(Records excerpted from a collection)
┌──

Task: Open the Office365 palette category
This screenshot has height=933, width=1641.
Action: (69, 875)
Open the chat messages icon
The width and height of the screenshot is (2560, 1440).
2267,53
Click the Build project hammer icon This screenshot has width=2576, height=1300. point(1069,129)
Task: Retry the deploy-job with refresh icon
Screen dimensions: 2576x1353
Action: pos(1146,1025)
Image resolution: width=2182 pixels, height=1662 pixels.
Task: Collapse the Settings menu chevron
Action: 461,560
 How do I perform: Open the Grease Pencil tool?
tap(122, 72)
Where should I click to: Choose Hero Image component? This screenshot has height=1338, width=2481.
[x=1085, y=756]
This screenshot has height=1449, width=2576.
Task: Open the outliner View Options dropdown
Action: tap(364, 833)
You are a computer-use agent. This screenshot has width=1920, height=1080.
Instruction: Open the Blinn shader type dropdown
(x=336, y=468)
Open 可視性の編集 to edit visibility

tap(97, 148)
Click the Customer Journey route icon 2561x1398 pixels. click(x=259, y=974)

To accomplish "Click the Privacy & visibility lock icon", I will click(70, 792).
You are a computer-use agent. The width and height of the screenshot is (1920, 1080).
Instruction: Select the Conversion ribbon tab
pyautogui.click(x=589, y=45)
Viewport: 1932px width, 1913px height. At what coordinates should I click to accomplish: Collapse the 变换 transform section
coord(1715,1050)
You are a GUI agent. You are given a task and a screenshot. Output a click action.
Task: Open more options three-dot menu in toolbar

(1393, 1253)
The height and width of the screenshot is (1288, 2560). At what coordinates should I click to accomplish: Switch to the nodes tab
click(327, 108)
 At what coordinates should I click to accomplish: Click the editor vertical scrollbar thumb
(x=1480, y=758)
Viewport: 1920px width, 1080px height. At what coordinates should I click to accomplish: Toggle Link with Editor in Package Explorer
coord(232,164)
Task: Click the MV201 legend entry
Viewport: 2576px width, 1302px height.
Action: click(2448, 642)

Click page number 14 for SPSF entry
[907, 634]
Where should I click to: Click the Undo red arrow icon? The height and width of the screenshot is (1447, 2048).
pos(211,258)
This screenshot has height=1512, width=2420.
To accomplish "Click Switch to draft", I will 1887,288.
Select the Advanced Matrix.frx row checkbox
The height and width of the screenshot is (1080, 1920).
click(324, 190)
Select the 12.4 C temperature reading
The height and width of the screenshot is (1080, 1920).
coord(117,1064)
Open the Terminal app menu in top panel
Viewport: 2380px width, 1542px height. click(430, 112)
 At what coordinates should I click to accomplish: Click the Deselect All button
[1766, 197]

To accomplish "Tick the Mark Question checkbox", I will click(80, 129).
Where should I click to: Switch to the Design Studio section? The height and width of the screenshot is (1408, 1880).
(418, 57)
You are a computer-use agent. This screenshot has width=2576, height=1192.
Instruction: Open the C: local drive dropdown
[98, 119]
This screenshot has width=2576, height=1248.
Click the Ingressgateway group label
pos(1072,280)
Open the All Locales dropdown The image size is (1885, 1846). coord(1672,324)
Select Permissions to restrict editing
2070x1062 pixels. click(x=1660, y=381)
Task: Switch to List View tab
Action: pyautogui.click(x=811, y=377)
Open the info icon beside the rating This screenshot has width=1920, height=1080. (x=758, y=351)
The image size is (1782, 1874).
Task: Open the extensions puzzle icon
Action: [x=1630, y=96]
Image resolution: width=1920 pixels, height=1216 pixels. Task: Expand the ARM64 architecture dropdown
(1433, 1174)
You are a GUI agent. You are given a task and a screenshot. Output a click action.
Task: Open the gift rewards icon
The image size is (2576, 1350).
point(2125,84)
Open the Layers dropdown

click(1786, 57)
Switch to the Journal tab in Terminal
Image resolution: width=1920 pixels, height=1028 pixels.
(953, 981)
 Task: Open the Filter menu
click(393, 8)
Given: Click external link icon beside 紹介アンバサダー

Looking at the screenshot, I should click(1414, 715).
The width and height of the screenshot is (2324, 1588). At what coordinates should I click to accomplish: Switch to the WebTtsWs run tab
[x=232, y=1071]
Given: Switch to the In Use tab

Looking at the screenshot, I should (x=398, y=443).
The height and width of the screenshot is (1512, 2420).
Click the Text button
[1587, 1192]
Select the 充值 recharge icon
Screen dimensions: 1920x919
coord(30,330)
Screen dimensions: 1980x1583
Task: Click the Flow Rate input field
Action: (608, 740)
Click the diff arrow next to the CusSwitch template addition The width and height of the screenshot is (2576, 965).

└──

*Problem description*:
Each record above must be output without any alteration.

*Task response*:
Task: Open the Office365 palette category
This screenshot has height=933, width=1641.
Action: (69, 875)
Open the chat messages icon
The width and height of the screenshot is (2560, 1440).
2267,53
Click the Build project hammer icon This screenshot has width=2576, height=1300. point(1069,129)
Task: Retry the deploy-job with refresh icon
Screen dimensions: 2576x1353
Action: pos(1146,1025)
Image resolution: width=2182 pixels, height=1662 pixels.
Task: Collapse the Settings menu chevron
Action: 461,560
 How do I perform: Open the Grease Pencil tool?
tap(122, 72)
Where should I click to: Choose Hero Image component? This screenshot has height=1338, width=2481.
[x=1085, y=756]
This screenshot has height=1449, width=2576.
Task: Open the outliner View Options dropdown
Action: tap(364, 833)
You are a computer-use agent. This screenshot has width=1920, height=1080.
Instruction: Open the Blinn shader type dropdown
(x=336, y=468)
Open 可視性の編集 to edit visibility

tap(97, 148)
Click the Customer Journey route icon 2561x1398 pixels. click(x=259, y=974)

To accomplish "Click the Privacy & visibility lock icon", I will click(70, 792).
You are a computer-use agent. The width and height of the screenshot is (1920, 1080).
Instruction: Select the Conversion ribbon tab
pyautogui.click(x=589, y=45)
Viewport: 1932px width, 1913px height. At what coordinates should I click to accomplish: Collapse the 变换 transform section
coord(1715,1050)
You are a GUI agent. You are given a task and a screenshot. Output a click action.
Task: Open more options three-dot menu in toolbar

(1393, 1253)
The height and width of the screenshot is (1288, 2560). At what coordinates should I click to accomplish: Switch to the nodes tab
click(327, 108)
 At what coordinates should I click to accomplish: Click the editor vertical scrollbar thumb
(x=1480, y=758)
Viewport: 1920px width, 1080px height. At what coordinates should I click to accomplish: Toggle Link with Editor in Package Explorer
coord(232,164)
Task: Click the MV201 legend entry
Viewport: 2576px width, 1302px height.
Action: click(2448, 642)

Click page number 14 for SPSF entry
[907, 634]
Where should I click to: Click the Undo red arrow icon? The height and width of the screenshot is (1447, 2048).
pos(211,258)
This screenshot has height=1512, width=2420.
To accomplish "Click Switch to draft", I will 1887,288.
Select the Advanced Matrix.frx row checkbox
The height and width of the screenshot is (1080, 1920).
click(324, 190)
Select the 12.4 C temperature reading
The height and width of the screenshot is (1080, 1920).
coord(117,1064)
Open the Terminal app menu in top panel
Viewport: 2380px width, 1542px height. click(430, 112)
 At what coordinates should I click to accomplish: Click the Deselect All button
[1766, 197]

To accomplish "Tick the Mark Question checkbox", I will click(80, 129).
Where should I click to: Switch to the Design Studio section? The height and width of the screenshot is (1408, 1880).
(418, 57)
You are a computer-use agent. This screenshot has width=2576, height=1192.
Instruction: Open the C: local drive dropdown
[98, 119]
This screenshot has width=2576, height=1248.
Click the Ingressgateway group label
pos(1072,280)
Open the All Locales dropdown The image size is (1885, 1846). coord(1672,324)
Select Permissions to restrict editing
2070x1062 pixels. click(x=1660, y=381)
Task: Switch to List View tab
Action: pyautogui.click(x=811, y=377)
Open the info icon beside the rating This screenshot has width=1920, height=1080. (x=758, y=351)
The image size is (1782, 1874).
Task: Open the extensions puzzle icon
Action: [x=1630, y=96]
Image resolution: width=1920 pixels, height=1216 pixels. Task: Expand the ARM64 architecture dropdown
(1433, 1174)
You are a GUI agent. You are given a task and a screenshot. Output a click action.
Task: Open the gift rewards icon
The image size is (2576, 1350).
point(2125,84)
Open the Layers dropdown

click(1786, 57)
Switch to the Journal tab in Terminal
Image resolution: width=1920 pixels, height=1028 pixels.
(953, 981)
 Task: Open the Filter menu
click(393, 8)
Given: Click external link icon beside 紹介アンバサダー

Looking at the screenshot, I should click(1414, 715).
The width and height of the screenshot is (2324, 1588). At what coordinates should I click to accomplish: Switch to the WebTtsWs run tab
[x=232, y=1071]
Given: Switch to the In Use tab

Looking at the screenshot, I should (x=398, y=443).
The height and width of the screenshot is (1512, 2420).
Click the Text button
[1587, 1192]
Select the 充值 recharge icon
Screen dimensions: 1920x919
coord(30,330)
Screen dimensions: 1980x1583
Task: Click the Flow Rate input field
Action: (608, 740)
Click the diff arrow next to the CusSwitch template addition The width and height of the screenshot is (2576, 965).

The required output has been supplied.